When Eggers talks film, whether in a café in the Mission or on the stage of the Castro Theatre, her whole face lights up, a beatific glow. She may have reached Germany’s mandatory retirement age of 65 a few years ago, but her youthful vigor attests to a university background in physical education (along with history and literature) and her personal propensity for sport. Every film of the over 500 she’s presented — from the smallest short to the biggest blockbuster — has received a notably warm introduction, and more than one person has remarked in my presence that it is as if she were born to be a festival host. Yet it’s Eggers’ unassuming, collaborative nature rather than any kind of cult of personality that made Berlin and Beyond so successful. For example, it was by working closely with Anita Monga, former Castro programmer, that Eggers learned the ropes of festival scheduling.
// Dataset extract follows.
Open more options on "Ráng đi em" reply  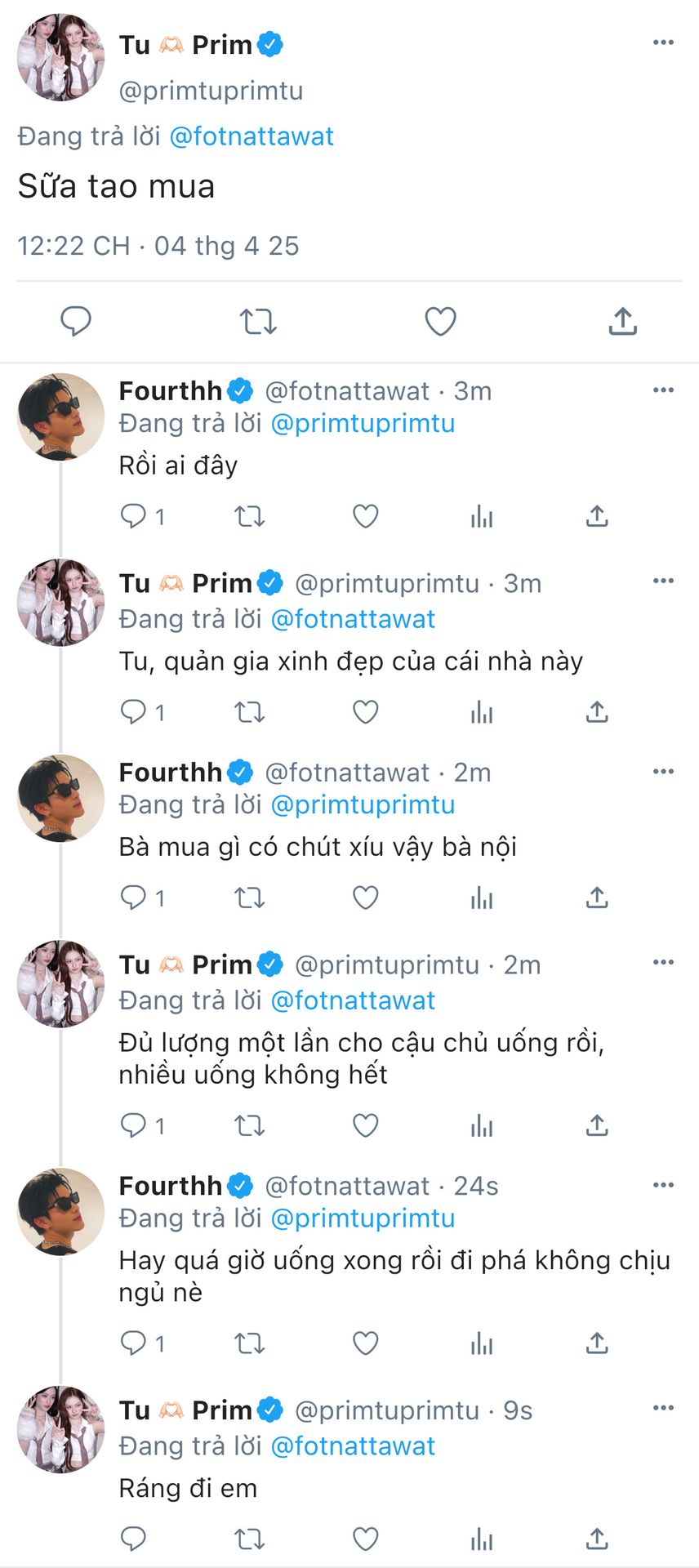[x=663, y=1409]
“For our opening night in 1996 she insisted we show Fassbinder’s Martha,” Eggers reminisces. “A very difficult film; we had people walk out.”

From early partnerships with the then-San Francisco-based International Film Financing Conference and Kinofest Lünen, a sister festival in Germany’s North Rhine-Westphalia state, to later ones with corporate sponsors such as Kuehne + Nagel, who underwrote the shipping costs of the film canisters, Eggers’ ability to forge unique partnerships has served her in good stead. Her current film festival project — the smaller-scale German Gems — is set to screen for a third year in January 2012.
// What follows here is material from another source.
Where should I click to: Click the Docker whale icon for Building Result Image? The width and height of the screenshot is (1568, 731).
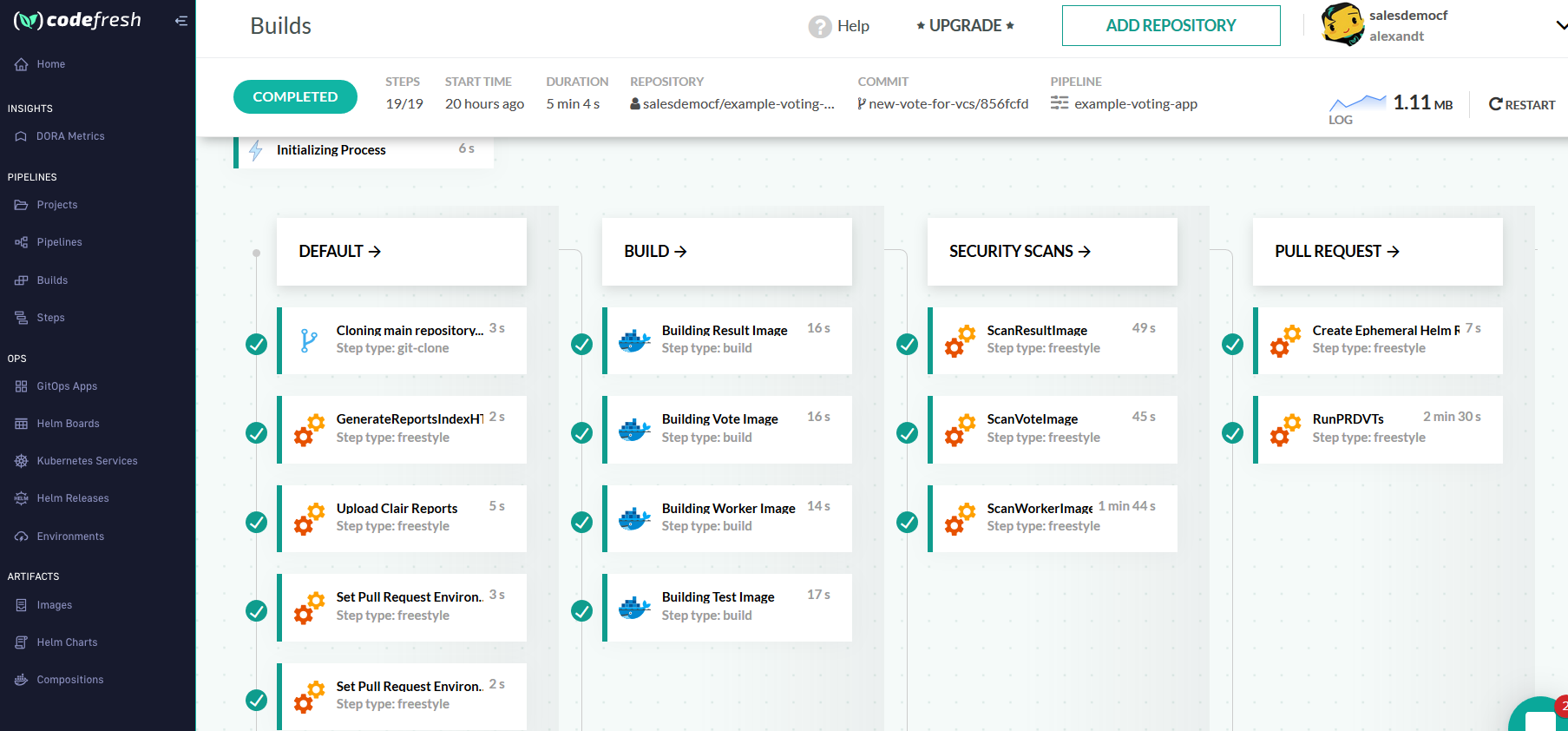(634, 340)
After that, Eggers is not so sure. “It’s incredibly expensive to put on even such a small festival,” she admits ruefully, though her many years of festival directing has provided her with the unquantifiable currency of influence. The first German Gems festival, a jam-packed day in 2010 at the Castro (with an encore performance in Point Arena), included von Trotta’s biopic of Hildegarde von Bingen, Vision, and received an official blessing from Dieter Kosslick, director of the prestigious Berlin International Film Festival.
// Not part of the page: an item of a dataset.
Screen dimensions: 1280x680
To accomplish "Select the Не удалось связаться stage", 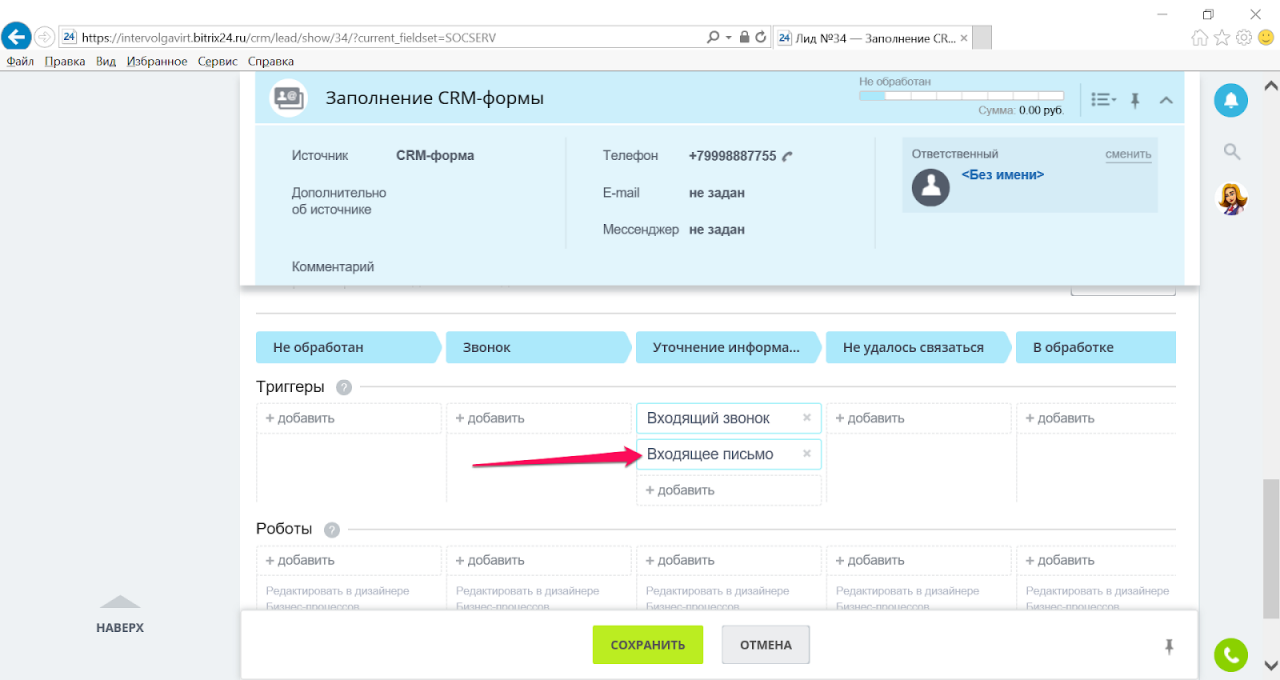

Since she’s less interested in competing with than enhancing the selections at Berlin and Beyond, Eggers has shifted German Gems’ focus toward student and first feature films, one of her favorite components of B and B festivals past. But like any proud parent, she still speaks fondly of her first-born festival, pointing out the big-name film personalities who graced Berlin and Beyond’s stage: Bruno Ganz, Michael Verhoeven, and Wim Wenders — coups that put the event on the map, even in Germany. It won’t ever be quite the same without her, but thanks to Eggers’ persistent efforts over the years, the future of San Francisco’s premiere showcase of German cinema seems assured.